## PROBLEM STATEMENT
Please repeat nothing except the lines from the one containing "Screen dimensions: 779x331" through the end of the records, exactly and without pictures.

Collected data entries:
────────────────
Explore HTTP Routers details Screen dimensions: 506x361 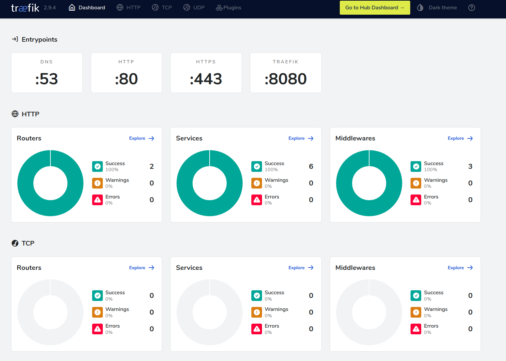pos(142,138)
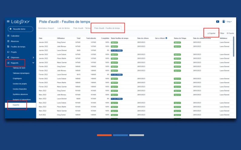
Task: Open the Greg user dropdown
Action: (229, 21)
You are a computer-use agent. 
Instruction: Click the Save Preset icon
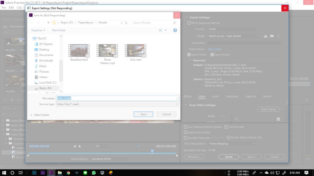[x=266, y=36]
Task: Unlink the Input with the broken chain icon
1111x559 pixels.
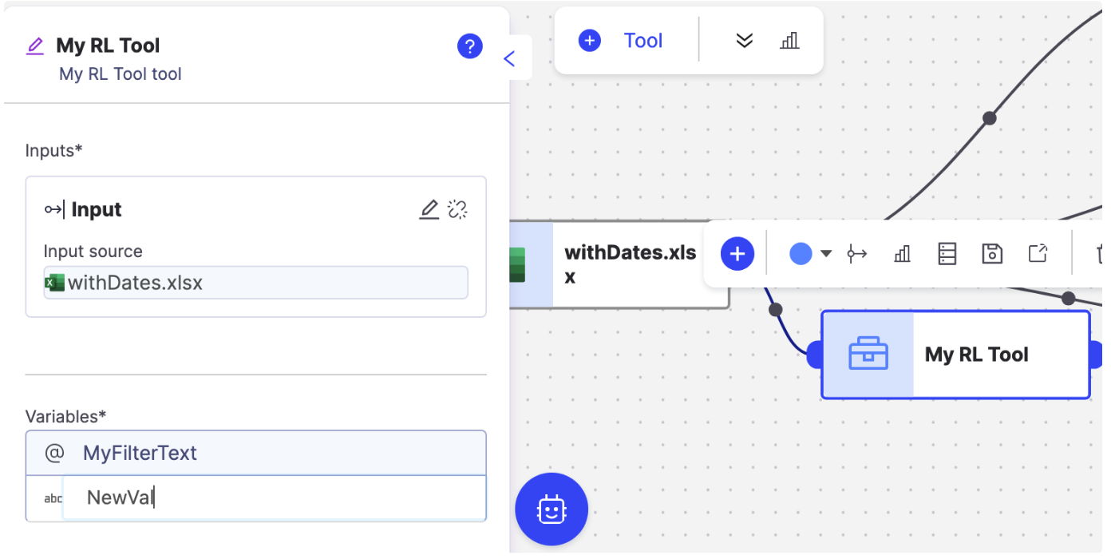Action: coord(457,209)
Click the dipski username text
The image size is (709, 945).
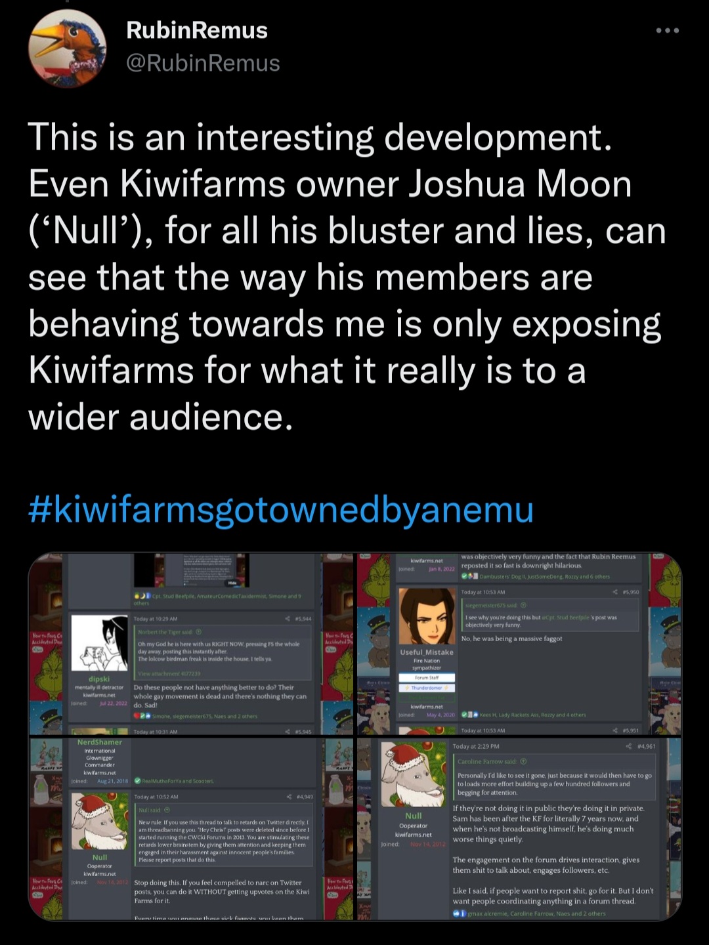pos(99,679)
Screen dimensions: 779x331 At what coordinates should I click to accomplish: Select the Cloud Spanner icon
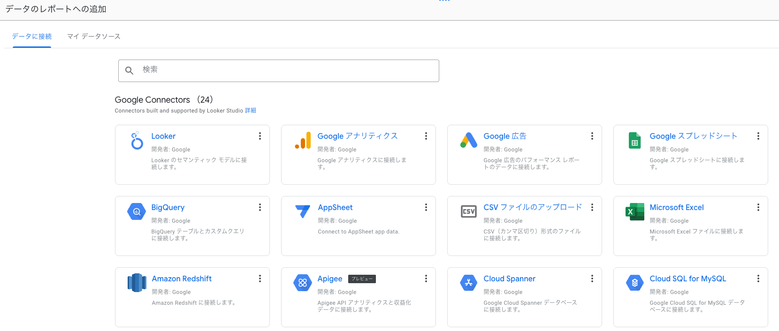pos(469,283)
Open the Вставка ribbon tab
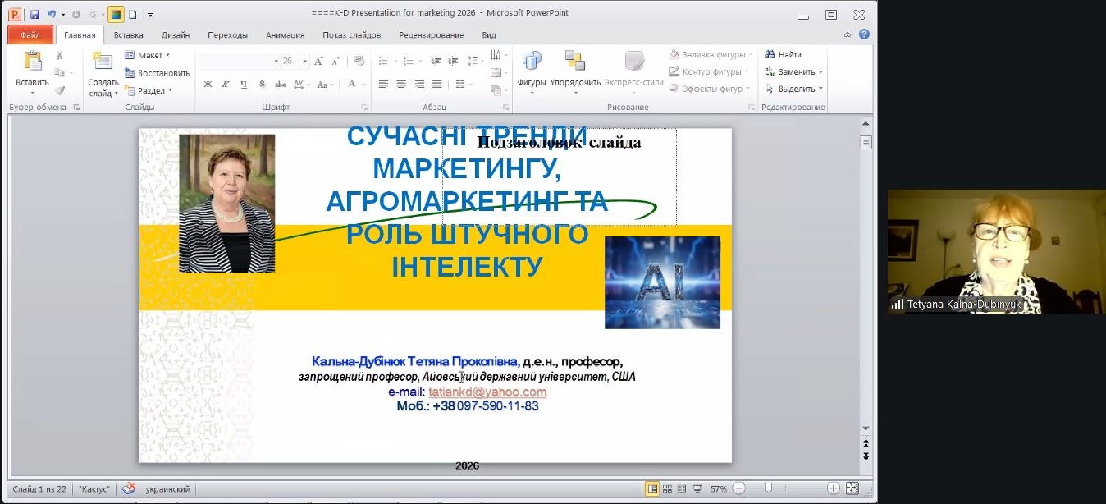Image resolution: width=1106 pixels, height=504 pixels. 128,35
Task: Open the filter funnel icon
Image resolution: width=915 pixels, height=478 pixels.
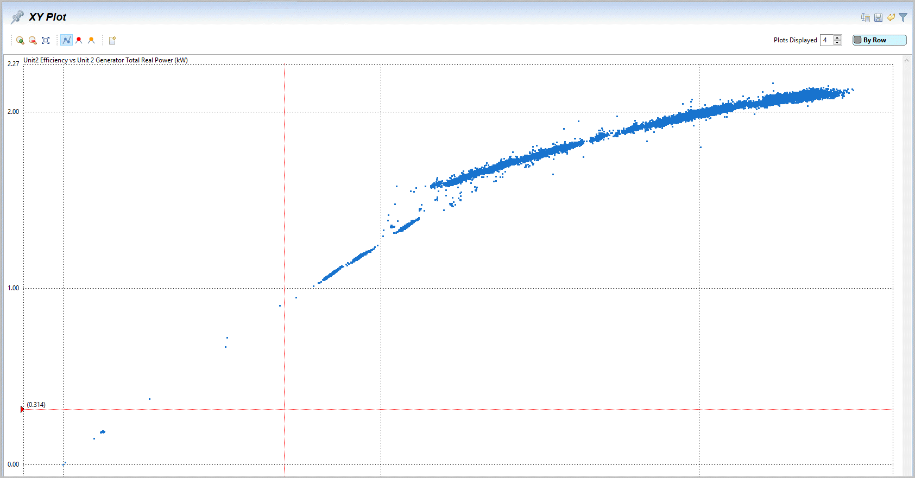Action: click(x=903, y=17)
────────────────
## EXERCISE OUTPUT
Screen dimensions: 779x331 At what coordinates should I click to accomplish: Select the Cloud Spanner icon
pos(469,283)
Open the Вставка ribbon tab
Image resolution: width=1106 pixels, height=504 pixels. 128,35
Task: Open the filter funnel icon
Image resolution: width=915 pixels, height=478 pixels.
Action: click(x=903, y=17)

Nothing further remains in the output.